Patients describe their suffering, and the suffering assessment helps the palliative care team determine how best the patient can be helped, she says.
Just like with other symptoms, it's first identified, and then the team makes a care plan and monitors the intervention, Pekar says.
Suffering can intensify physical symptoms and feelings of sadness and isolation, she says.
"Why do patients repeatedly go back to the ER?" Pekar says. "It can be due to physical symptoms, but it can also be due to anxiety and feelings of sadness and isolation."
By bringing in a palliative care team's social worker soon after a patient's suffering is identified, it helps to reduce the patient's ER visits and it helps to keep the patient at home, Pekar says.
"In home care you better be doing that as much as possible because that's a tremendous focus in home care," Pekar adds.
• Identify fragile patients: "The other thing we also have put in place are processes to identify what we call 'fragile patients,'" Pekar says.
"Fragile patients are those who are more advanced in their disease process," Pekar explains. "They may or may not be hospice eligible, but they're tooling along in that direction."
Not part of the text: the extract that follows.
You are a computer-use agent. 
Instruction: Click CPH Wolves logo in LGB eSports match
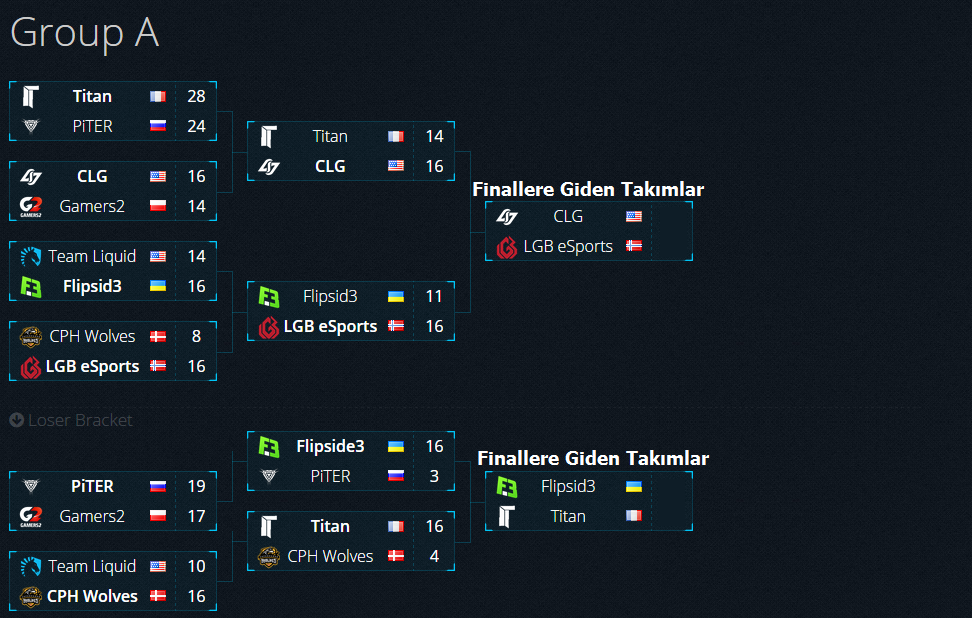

These patients are linked early with the hospice staff for education about hospice services, and there are compassionate discussions about their goals of care, Pekar says.
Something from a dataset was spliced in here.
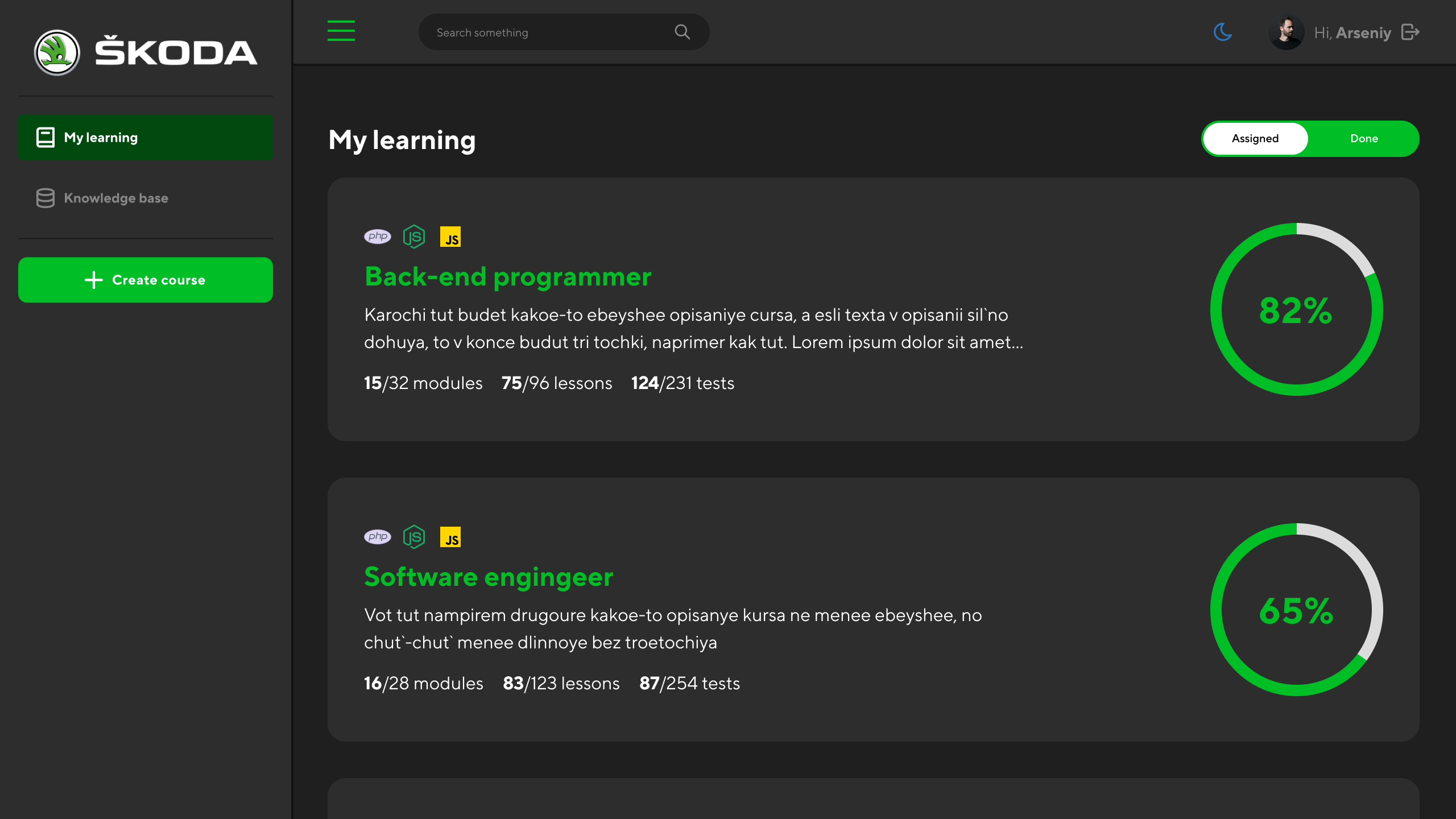Open the Back-end programmer course title

(x=508, y=277)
"So very early on, the social worker will ask them if they'd like to know about hospice services that could serve them in the future," she says.
Hospice staff are the most passionate about hospice services, and they often can identify eligible patients and help with the transition to hospice care, Pekar adds.
• Form partnerships: Heartland Home Health Care and Hospice has a partnership with HCR ManorCare, a national long-term care and short-term post-acute medical care company, which is owned by the same health care parent company as Heartland. So nursing home care is part of the palliative care continuum of care.
"We work closely with their skilled nursing centers, offering hospice services, and we also work with hospitals," Pekar says.
About one-quarter of the hospice census includes patients in the long term care company's buildings, Pekar adds.
• Coordinate care: When the home care staff identify a fragile patient, and a hospice worker is sent in to speak with the family and patient, there is a coordination of care that takes place, Pekar says.
"Home care and hospice get together, and the key topic is who are the patients who we see as needing a transition, so we can put a plan in place," Pekar says. "We try to approach this in a way that is as seamless as possible, so the patient doesn't feel like he's switching to a whole new company."
Often when the hospice employee first goes out to the home to meet the family, it is a joint visit with a home care nurse, so the patient doesn't feel that it's just a stranger coming to his home, she explains.
"The home care and hospice nurses will meet there together and have a joint presentation, so the patient gets to know the new nurse through someone he already knows," Pekar says.
"The main services we try to bring over to home care is for our social worker with psychosocial care and the opportunity for spiritual care and bereavement care," Pekar says.
"Advanced care planning is another huge passion of ours, and we go beyond the advanced directive form," Pekar says. "It's about having passionate discussions about where you are in the health care journey, and what's important to you."
This could be aggressive pain and symptom management, as well as emotional and social issues, she adds.